Outros passageiros entraram enquanto
um casal tipicamente luso se sentava ao lado da estrangeira: ele de barriguinha
que falava por si, bigode farto 1:70 m de altura, sapatos gastos mas
brilhando de tão bem engraxados; ela, de cabelo bem preto, até aos ombros,
roupa preta, 1.60 de altura, lábio superior contornado por alguma penugem que
se deixava ver a quem estava mais próximo. Ambos pareciam pedir desculpa ao
universo por existirem, de tão mirrados e enrugados eram os seus rostos. Apitou
o comboio e a viagem iniciou-se em direção ao Porto. Enquanto a estrangeira abria
um livro cujo título não era visível, o casal conversou e o tema era a
estrangeira alí sentada ao seu lado: mas
que aberração esta estrangeira, porque têm um tamanho tão grande, o que será
que elas comem para o pequeno almoço lá na terra deles, e olha-me aquelas unhas
todas pintadas que horror, estas estrangeiras são umas desavergonhadas; deixa a
mulher em paz, dizia o marido; mas
qual quê, insistia ela perante o silêncio da estrangeira, deve ser uma mulher da vida, e olha-me aqueles tacões, e os lábios para
quê pinta-los daquela forma.

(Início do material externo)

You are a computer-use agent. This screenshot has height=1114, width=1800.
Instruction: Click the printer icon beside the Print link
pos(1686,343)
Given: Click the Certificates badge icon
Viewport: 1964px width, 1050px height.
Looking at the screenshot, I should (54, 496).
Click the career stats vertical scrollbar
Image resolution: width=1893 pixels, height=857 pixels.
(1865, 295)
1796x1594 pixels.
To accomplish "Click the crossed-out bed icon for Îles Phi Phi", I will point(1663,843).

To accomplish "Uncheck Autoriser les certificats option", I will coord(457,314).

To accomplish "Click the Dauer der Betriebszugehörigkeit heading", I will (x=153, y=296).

Por mais
de hora e meia a mulher insistiu nos seus comentários sobre a rapariga estrangeira,
enquanto o marido, resignado à língua afiada da mulher, de quando em vez limitava-se
a um, então lá na terra dela deve ser
tudo assim, o que é que tu queres.... Entretanto o maquinista anunciou a
estação de Aveiro, e a menina estrangeira que se mantivera em silêncio até ali levantou-se, e em bom português ironizou: pois bem, gostei muito da vossa companhia, desejo-vos continuação de boa viagem, eu saio
aqui. E dito isto partiu em direção à porta do comboio. O casal, sentado e lavado em suores frios, quase precisou de assistência médica tal foi o susto, a surpresa e o embaraço.....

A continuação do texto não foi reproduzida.